Much later (her baby weaned at 4 months due to bottle preference) we were talking and she said she would have welcomed my advice and assistance. I'm so sad I didn't know! I just figured since she didn't go see a LC she wasn't really all that concerned and I'd just be annoying her. So now I know, and will be able to offer help with any future babes she has, but its sad I didn't get to help her with her first! Its a hard line to try not to cross. You want to help, but you don't want to intrude.
post #93 of 96
Quote:
Originally Posted by klothos
what i do now, in any case where somebody comes and bends my ear about something, regardless of whether i agree with it or not, i've gotten into the habit of gently asking them (when they're done), "are you asking for my advice, or do you just need to vent?" many times the response has been, "yeah, i guess i just needed to vent. thank you for listening." they're happier, i haven't wasted my breath -- the world is a more peaceful place.
i think that's a great way of doing it. while in conversation, without directly asking, sometimes you just don't know whether people want advice or not. and if they don't WANT it, they aren't going to listen.
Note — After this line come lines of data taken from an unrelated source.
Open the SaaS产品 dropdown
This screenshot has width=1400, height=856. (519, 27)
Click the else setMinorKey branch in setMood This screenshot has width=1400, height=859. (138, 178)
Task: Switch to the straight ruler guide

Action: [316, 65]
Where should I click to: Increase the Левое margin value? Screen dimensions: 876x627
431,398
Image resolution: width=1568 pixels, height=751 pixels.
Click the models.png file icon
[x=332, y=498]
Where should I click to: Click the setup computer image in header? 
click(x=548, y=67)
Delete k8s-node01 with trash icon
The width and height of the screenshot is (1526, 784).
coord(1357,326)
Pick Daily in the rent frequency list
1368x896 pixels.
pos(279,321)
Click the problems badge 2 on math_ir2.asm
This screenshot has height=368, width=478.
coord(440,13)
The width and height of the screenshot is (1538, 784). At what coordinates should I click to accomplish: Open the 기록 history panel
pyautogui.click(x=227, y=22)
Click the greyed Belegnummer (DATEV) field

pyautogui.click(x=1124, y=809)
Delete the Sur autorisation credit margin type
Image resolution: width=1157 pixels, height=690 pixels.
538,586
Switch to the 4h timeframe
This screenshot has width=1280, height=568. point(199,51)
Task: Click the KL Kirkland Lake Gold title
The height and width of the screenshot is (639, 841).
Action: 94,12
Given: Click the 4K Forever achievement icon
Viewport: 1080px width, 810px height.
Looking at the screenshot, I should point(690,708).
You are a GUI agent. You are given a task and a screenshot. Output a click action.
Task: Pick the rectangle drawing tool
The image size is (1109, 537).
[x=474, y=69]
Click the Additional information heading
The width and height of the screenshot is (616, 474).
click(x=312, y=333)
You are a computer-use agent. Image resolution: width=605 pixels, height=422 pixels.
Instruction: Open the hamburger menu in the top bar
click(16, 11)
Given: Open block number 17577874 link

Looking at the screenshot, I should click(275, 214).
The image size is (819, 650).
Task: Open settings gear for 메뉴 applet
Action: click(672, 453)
there are situations where the subject comes up where they might be open to listening to statistics or whatever, but for the most part i don't think breastfeeding advocates walk up to random moms bottlefeeding in the mall or whatever and question their choices. i certainly never would. i am open to giving whatever advice or information people want or are open to, but i don't go preaching to complete strangers. i don't know why people are assuming that's what breastfeeding advocates do. :
post #94 of 96
Quote:
. i don't know why people are assuming that's what breastfeeding advocates do.
i've had people do that to me.
post #95 of 96
Quote:
Originally Posted by klothos
maybe it's time you realized that some people just need an ear to hear them out, to get that off their chest and find acceptance somewhere. if they don't ask for your advice outright, IMO don't give it. you'll save yourself, and others, a whole lot of time and effort. what i do now, in any case where somebody comes and bends my ear about something, regardless of whether i agree with it or not, i've gotten into the habit of gently asking them (when they're done), "are you asking for my advice, or do you just need to vent?" many times the response has been, "yeah, i guess i just needed to vent. thank you for listening." they're happier, i haven't wasted my breath -- the world is a more peaceful place.
The asking if they want advice is a good idea. I usually am afrad to give it cause of a reaction. As for venting that is okay too, except the people who vent to me usually know how I feel about the topic and it seems to me like they are trying to convince me why they are so different that they could not make the choices I have. I know a girl at work who recently had an abortion and does not bf. She is constantl y telling me why she did this and that KNOWING my feelings on it, it is like she is trying to convince me to see it her way. I never will. I am not mean, but it makes me mad that she expects me to listen to it when she knows my feelings. So I come here to vent. I NEVER vent to them about my feelings, I agree that would be mean. I never make assumptoins when I see a formula or bottle feeding mom. I still stop and admire the cute baby. If feeding comes up in conversation it does and I may tell my expereinces and what helped me and what might help. Other wise I do not bring it up. I try to consider other peoples feelings, but it gets harder when they do not consider mine.

Ginger
post #96 of 96
Quote:
I know a girl at work who recently had an abortion and does not bf. She is constantl y telling me why she did this and that KNOWING my feelings on it, it is like she is trying to convince me to see it her way.
some people just seek validation like that, because they feel that in rejecting their choices you are rejecting them as a person.

this happened to me w/ one of my friends... eventually i told her, "listen -- i don't agree with the choices you made, but i don't think any less of you as a person. now can we please not talk about it anymore?" it worked.